### Work to complete
Transcribe the lines word for word, starting with the line containing "Task: Open the" and going on through the line containing "[1092, 106]". Leave the pictures out of your answer.

### Data provided
---+---

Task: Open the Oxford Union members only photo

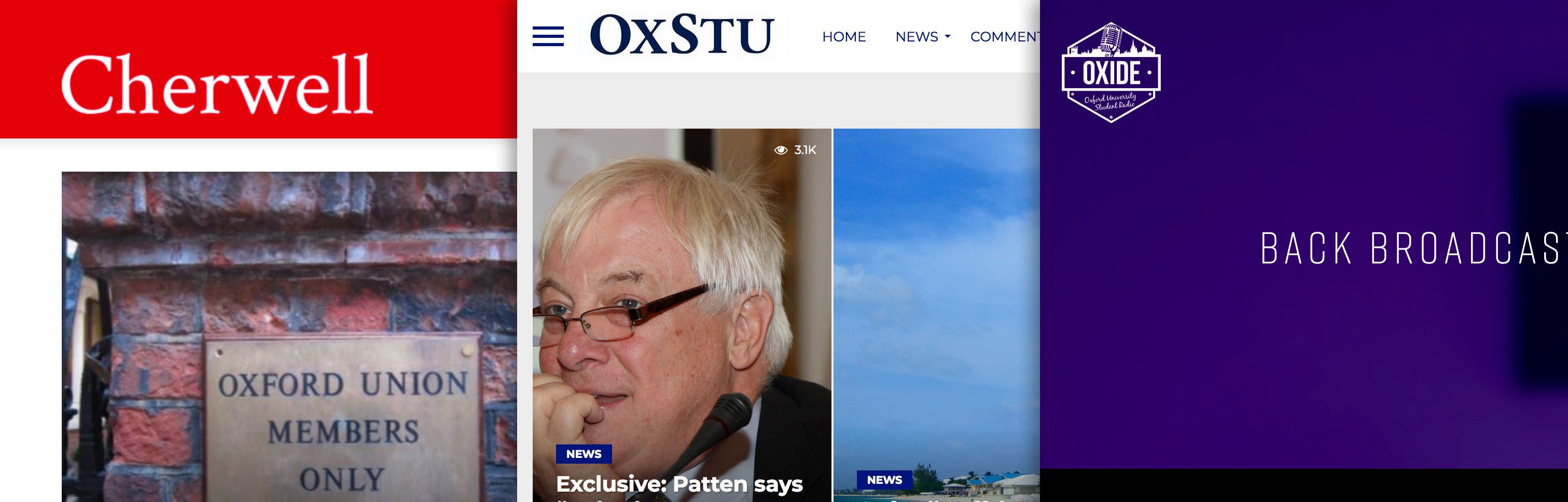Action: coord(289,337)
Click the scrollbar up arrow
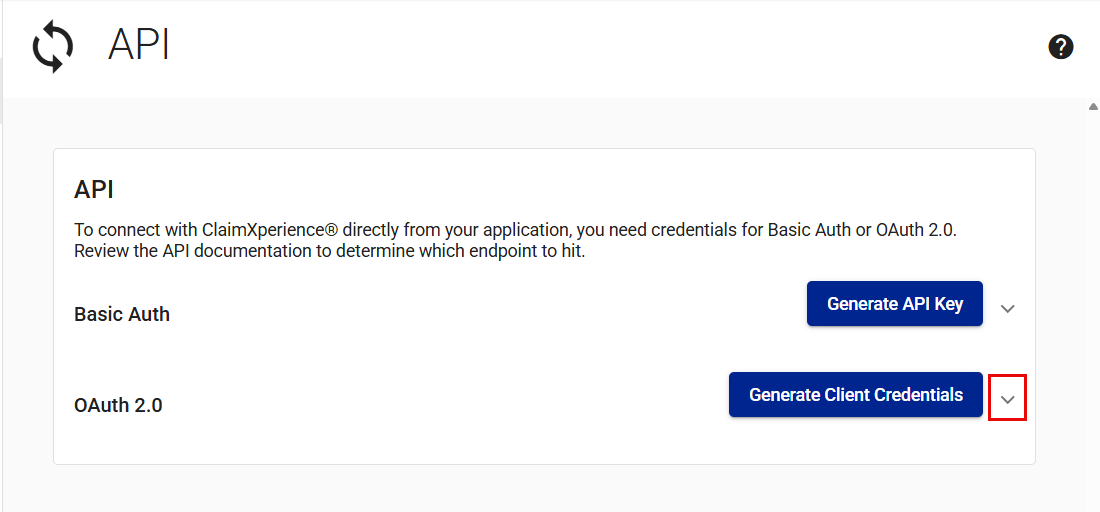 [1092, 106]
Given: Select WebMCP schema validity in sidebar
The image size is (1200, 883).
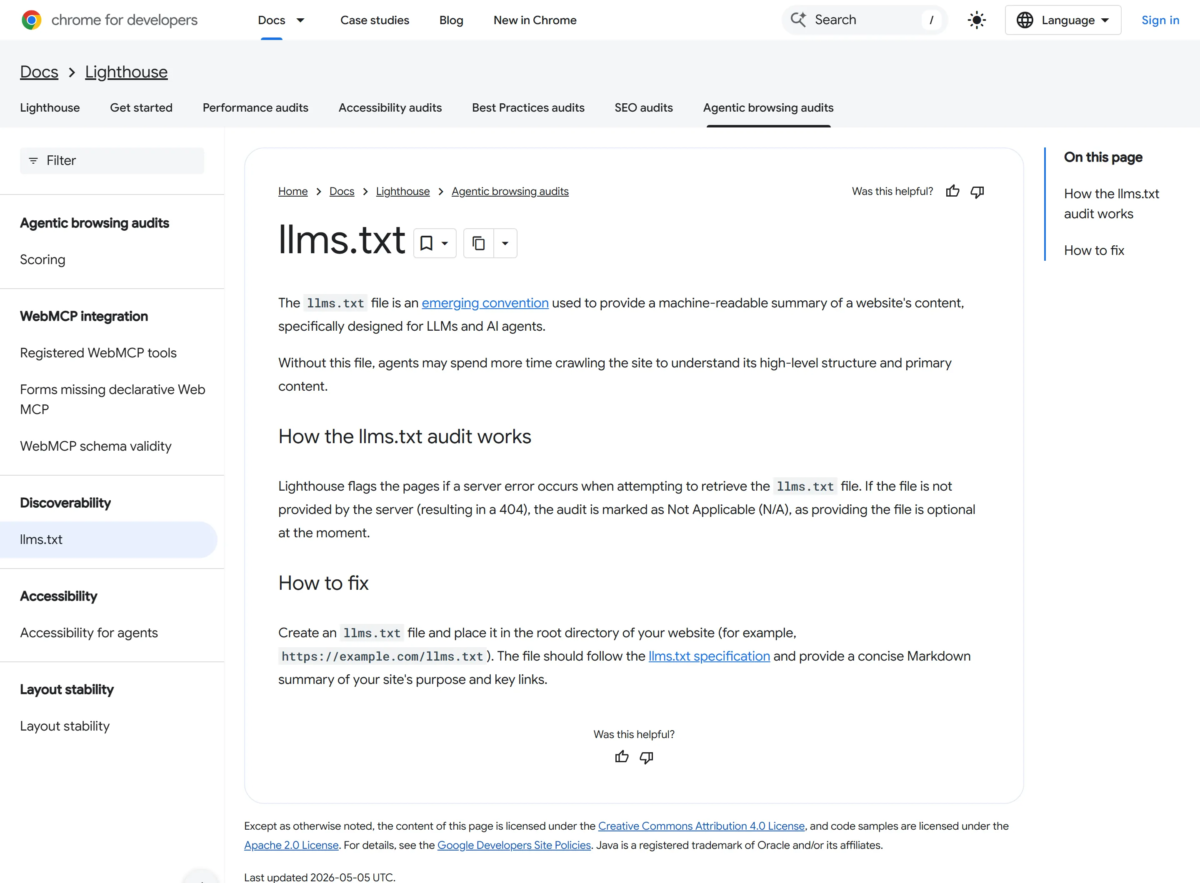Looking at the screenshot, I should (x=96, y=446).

---+---

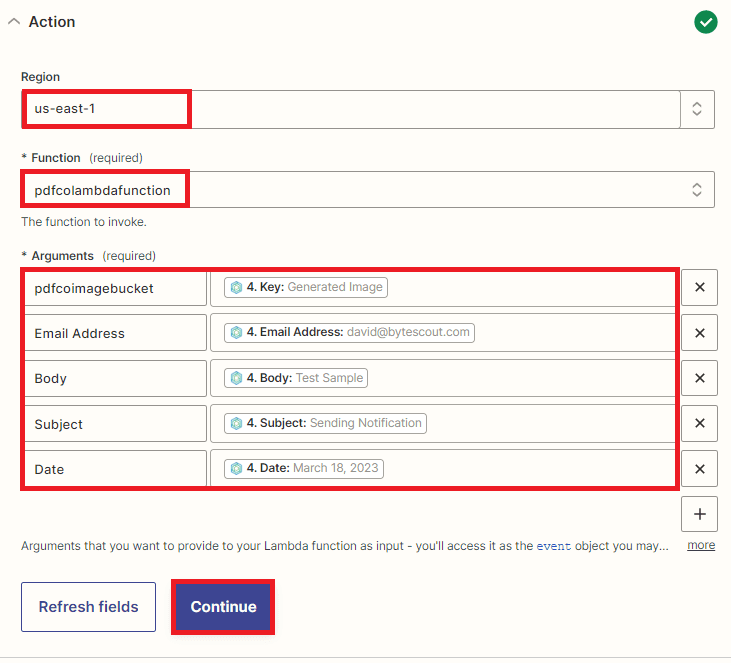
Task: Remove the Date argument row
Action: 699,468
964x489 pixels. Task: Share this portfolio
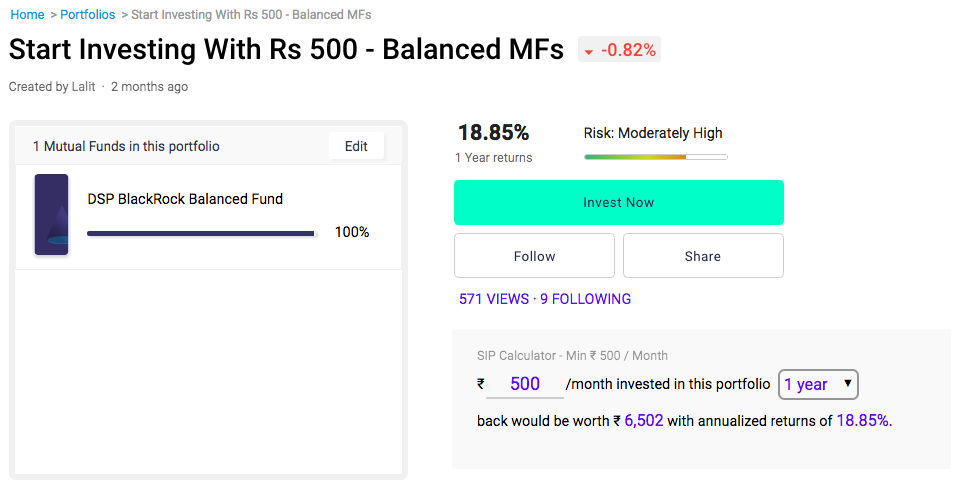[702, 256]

---+---

### Written solution
Task: Open the Oxford Union members only photo

Action: coord(289,337)
Click the scrollbar up arrow
 [1092, 106]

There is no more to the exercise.